[Provided records Boundary: Start]
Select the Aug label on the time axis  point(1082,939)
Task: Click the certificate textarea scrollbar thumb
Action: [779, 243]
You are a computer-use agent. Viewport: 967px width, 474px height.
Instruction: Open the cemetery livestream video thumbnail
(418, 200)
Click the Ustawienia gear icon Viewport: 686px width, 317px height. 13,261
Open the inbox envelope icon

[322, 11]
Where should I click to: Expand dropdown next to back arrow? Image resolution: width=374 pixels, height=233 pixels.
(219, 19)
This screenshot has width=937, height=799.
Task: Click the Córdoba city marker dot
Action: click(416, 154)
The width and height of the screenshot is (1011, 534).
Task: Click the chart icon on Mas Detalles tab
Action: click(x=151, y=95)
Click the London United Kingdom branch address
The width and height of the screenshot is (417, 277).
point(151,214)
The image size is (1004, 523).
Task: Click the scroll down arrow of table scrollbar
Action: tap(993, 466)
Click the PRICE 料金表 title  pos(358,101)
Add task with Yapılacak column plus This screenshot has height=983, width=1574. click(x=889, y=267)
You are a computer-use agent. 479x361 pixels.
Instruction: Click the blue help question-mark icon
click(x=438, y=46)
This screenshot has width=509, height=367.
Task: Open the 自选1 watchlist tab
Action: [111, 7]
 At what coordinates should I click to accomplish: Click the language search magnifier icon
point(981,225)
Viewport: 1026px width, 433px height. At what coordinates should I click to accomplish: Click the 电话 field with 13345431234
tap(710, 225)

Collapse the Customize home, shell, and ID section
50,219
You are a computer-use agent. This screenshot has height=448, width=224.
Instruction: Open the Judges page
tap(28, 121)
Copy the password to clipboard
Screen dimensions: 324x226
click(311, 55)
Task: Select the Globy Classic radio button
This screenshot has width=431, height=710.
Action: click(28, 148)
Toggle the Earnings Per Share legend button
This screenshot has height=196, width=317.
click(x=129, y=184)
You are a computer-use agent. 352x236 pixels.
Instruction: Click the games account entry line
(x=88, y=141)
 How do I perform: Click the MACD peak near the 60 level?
[Provided records Boundary: End]
→ What the task asks
Every line in the data above that contains the word "agent" should be copied.

→ Task result
You are a computer-use agent. Viewport: 967px width, 474px height.
You are a computer-use agent. 479x361 pixels.
You are a computer-use agent. This screenshot has height=448, width=224.
You are a computer-use agent. 352x236 pixels.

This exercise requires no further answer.